Sexual orientation issues also troubled me as I began this project. I'm a basically hetero male (around 1 or 2 on the Kinsey scale, for what it's worth), but am very comfortable with the range of human orientations and preferences, and I have a deep desire to honor that aspect of human diversity in my work on this deck. You will find images with lovers who are male and female, both male, both female, and a good helping of ambiguous images too. Was there some kind of scheme behind this, ensuring a preconceived ratio or a particular set of tarot correspondences? No. I just followed my vision. If I thought of a card and saw two women, that is what I drew. Again, I ask others to share my faith: that you will be able to see your own life and relationships through an image of people different than yourself.

It comes down to this: if my vision of the different facets of intimacy is so different from yours that the images don't work, then this project will not mean much to you.

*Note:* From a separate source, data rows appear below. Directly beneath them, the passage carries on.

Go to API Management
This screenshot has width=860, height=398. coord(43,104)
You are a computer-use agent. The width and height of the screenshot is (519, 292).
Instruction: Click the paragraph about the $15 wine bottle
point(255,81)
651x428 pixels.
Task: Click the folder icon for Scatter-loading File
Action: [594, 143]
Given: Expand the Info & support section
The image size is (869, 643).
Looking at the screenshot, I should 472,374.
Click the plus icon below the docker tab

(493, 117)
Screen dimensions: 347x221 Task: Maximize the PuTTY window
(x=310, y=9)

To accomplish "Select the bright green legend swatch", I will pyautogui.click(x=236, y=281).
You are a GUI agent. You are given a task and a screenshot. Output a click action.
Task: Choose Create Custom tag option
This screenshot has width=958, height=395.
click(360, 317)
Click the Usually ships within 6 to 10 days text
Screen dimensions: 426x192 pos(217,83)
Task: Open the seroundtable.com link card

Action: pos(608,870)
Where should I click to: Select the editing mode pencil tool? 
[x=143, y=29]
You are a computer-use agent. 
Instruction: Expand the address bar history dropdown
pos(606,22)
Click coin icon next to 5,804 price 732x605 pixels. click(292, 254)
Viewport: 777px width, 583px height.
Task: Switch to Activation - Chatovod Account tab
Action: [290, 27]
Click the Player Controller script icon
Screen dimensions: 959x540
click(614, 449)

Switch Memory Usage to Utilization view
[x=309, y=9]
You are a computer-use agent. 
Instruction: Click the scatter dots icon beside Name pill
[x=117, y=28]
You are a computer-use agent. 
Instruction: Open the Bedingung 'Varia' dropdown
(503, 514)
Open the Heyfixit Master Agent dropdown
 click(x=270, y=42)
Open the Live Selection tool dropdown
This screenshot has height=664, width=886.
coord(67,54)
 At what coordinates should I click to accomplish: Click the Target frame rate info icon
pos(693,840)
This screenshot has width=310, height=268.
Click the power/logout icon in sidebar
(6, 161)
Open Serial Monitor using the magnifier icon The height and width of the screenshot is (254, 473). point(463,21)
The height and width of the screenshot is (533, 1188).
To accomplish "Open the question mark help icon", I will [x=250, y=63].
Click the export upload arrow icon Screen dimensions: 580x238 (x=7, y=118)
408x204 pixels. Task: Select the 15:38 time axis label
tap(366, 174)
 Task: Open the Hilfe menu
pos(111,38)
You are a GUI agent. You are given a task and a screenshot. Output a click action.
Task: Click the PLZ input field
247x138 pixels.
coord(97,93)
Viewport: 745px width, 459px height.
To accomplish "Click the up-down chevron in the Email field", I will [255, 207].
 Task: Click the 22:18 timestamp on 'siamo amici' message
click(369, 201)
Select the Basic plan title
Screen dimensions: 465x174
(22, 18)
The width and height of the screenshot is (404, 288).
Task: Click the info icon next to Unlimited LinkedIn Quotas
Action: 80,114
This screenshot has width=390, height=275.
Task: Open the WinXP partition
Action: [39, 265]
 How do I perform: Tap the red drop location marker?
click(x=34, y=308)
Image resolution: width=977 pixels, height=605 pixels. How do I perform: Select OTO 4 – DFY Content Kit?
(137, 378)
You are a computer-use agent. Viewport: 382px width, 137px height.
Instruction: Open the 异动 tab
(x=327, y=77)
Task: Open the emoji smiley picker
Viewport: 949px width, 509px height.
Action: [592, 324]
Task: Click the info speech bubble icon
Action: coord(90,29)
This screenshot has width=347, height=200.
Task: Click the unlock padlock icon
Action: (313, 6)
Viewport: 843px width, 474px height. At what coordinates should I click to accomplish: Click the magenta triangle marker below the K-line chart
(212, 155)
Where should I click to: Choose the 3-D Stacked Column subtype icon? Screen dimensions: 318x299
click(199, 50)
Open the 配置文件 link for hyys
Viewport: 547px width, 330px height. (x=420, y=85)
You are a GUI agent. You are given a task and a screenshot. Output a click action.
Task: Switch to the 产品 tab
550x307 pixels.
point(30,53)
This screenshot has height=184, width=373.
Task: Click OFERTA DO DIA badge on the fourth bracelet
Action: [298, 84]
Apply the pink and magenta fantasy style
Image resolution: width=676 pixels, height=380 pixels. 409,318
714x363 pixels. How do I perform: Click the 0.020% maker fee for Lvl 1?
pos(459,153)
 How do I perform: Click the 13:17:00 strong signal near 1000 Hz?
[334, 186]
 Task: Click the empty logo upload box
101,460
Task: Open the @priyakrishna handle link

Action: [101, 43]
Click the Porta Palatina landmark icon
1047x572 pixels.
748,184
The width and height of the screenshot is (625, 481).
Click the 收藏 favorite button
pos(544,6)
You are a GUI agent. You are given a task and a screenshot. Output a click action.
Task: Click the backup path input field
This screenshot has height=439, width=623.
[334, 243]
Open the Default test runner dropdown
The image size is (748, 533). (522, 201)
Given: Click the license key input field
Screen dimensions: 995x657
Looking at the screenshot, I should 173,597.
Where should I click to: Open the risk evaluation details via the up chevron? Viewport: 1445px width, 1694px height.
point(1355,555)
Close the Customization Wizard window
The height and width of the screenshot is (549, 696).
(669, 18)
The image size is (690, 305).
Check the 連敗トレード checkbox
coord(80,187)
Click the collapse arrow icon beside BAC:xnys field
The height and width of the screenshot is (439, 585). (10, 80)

But it is my faith (and also my hunch) that these images from my own mind are not so personal as to fail utterly for others. But, given, the subject matter of this deck, some images may give you pause. That's OK. But if you find yourself thinking "This image doesn't apply to me, because I'm a -----, and it shows a -----", you are going somewhere I didn't intend you to go. It is impossible to do a deck, especially a deck with this theme, without using imagery that says something about my personal identity. I have no choice but to ask you, for however briefly, to be me. And I trust that we are bonded together by shared humanity, so the leap will not seem too disorienting.